[0005]The invention includes a method and system for drying wet, fibrous mats, such as nonwoven fibrous mats, using waste heat from any source. The waste heat should have a temperature of at least 100 degrees C. and more typically at least about 105 degrees C., and be less than saturated with water. Some sources of waste heat include waste hot exhaust gases from a heat engine like a gas turbine used in an electrical generating system and from a glass furnace before or following a heat exchanger or from a recuperator on a glass furnace, etc. Waste hot gases coming from a heat engine will usually exceed 200 degrees C., typically the temperature is in a range of about 390-450 degrees C. or higher, but the temperature of the waste exhaust gases can be hotter than 540 degrees C. These temperatures are also typical of waste hot gases coming from a furnace like a glass melting furnace. The pressure of these hot waste hot gases exhausting from the heat engines, furnaces or recuperators will typically be less than 1 psi gauge, more typically less than 18 inches water column, however the pressure can be boosted by the use of a conventional fan that can be used to push the waste hot gases through one or more ducts and into one or more dryers for drying fibrous nonwoven mats.

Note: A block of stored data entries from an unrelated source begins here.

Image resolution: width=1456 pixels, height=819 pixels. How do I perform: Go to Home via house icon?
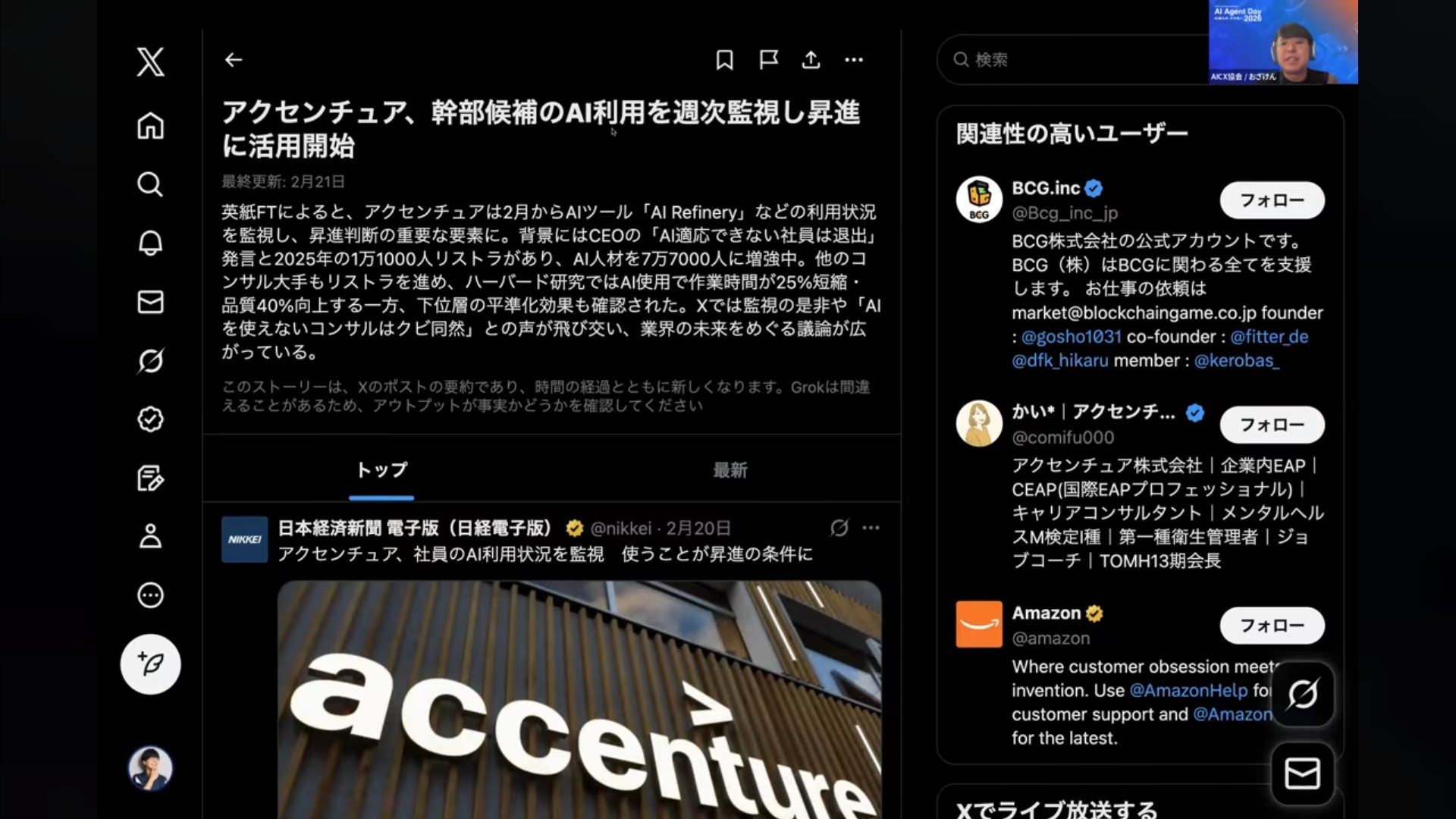point(150,126)
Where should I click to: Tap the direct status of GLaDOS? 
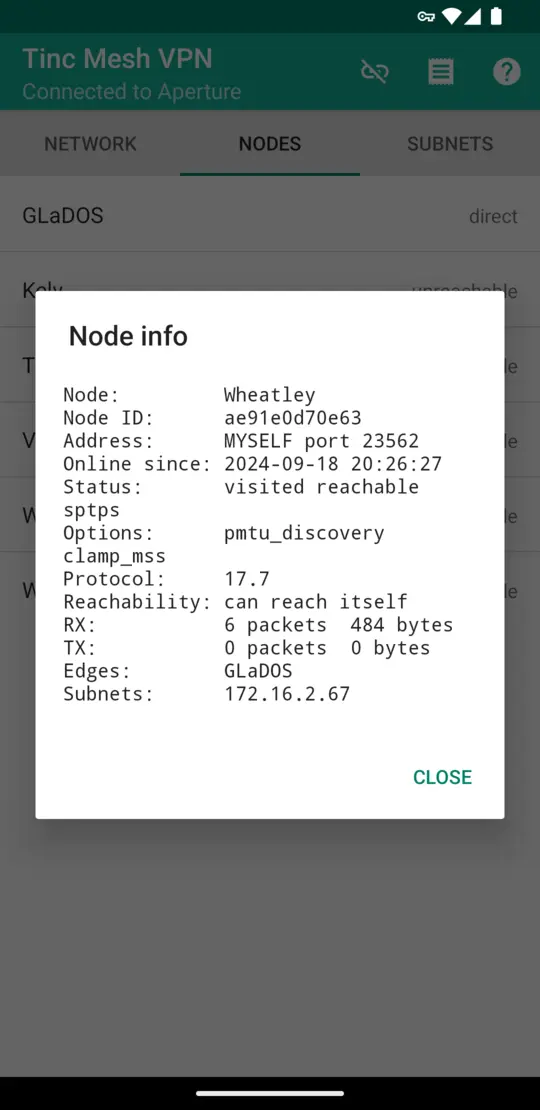pos(493,216)
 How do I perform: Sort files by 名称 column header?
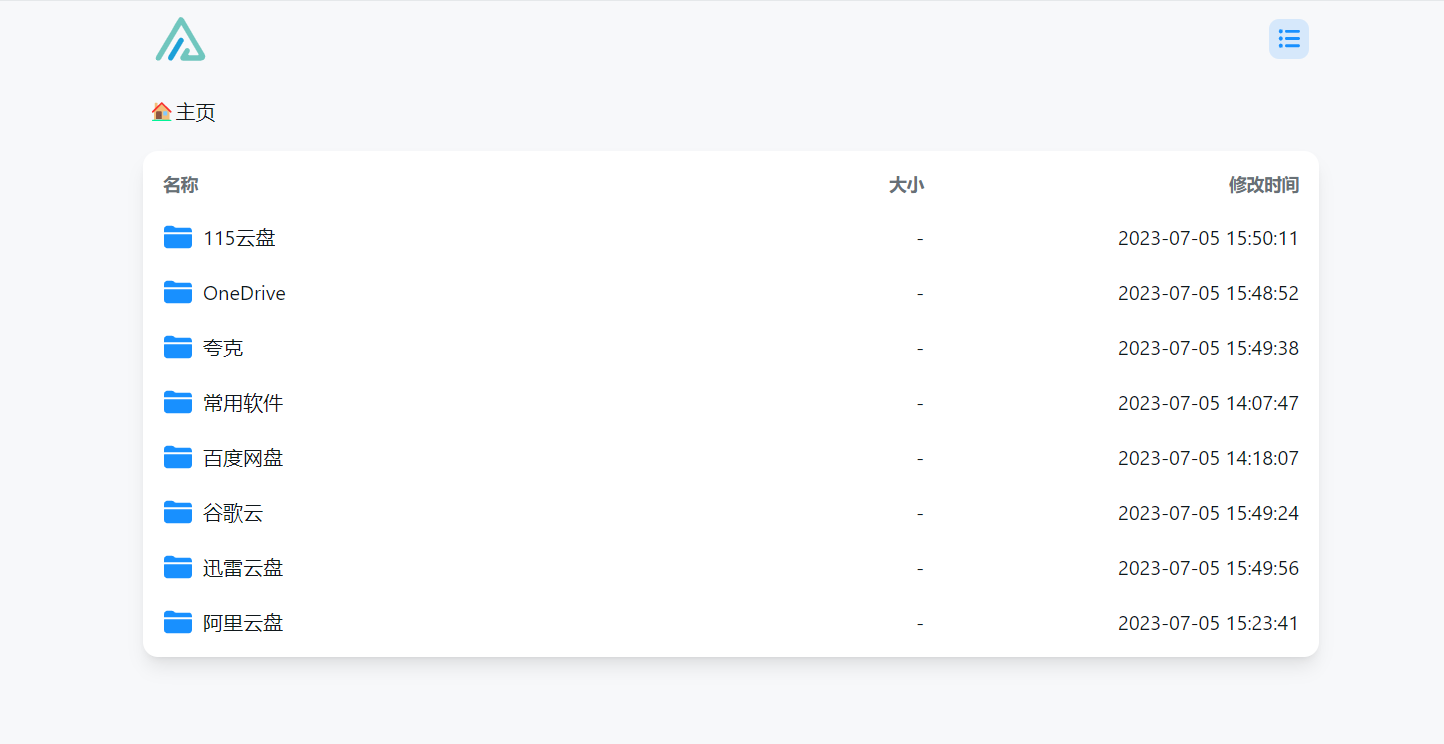tap(181, 185)
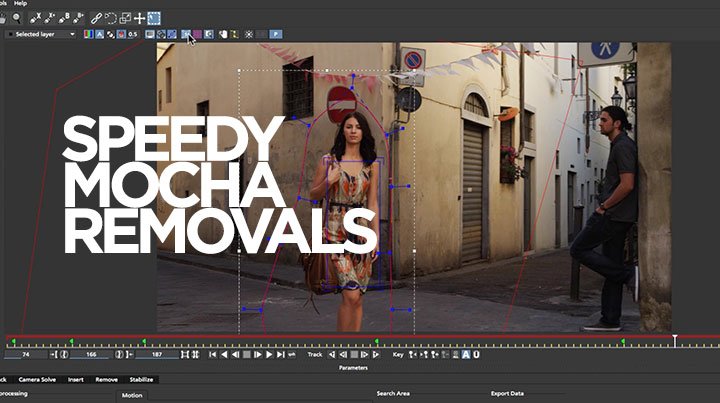Click the white playhead on the timeline

675,340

[0006]The invention also includes a method and system for generating electricity using a drive for the electrical generator that is powered by a heat engine, an engine that uses high pressure, hot gases produced by combustion of a fuel and an oxygen bearing gas. When used herein, high pressure, hot gases is meant a gas or mixture of gases having a pressure of at least about 4 psi gauge and a temperature of at least about 600 degrees C. One popular type of heat engine is a gas turbine. The invention includes using at least a portion of the electricity generated to power manufacturing plant equipment and using the waste hot exhaust gases from the heat engine, such as a gas turbine, with or without a heat exchanger, to dry wet fibrous nonwoven mats, and optionally to cure a binder in the mats, in an oven in which the mat is carried through continuously on a belt, drum or with other conventional means.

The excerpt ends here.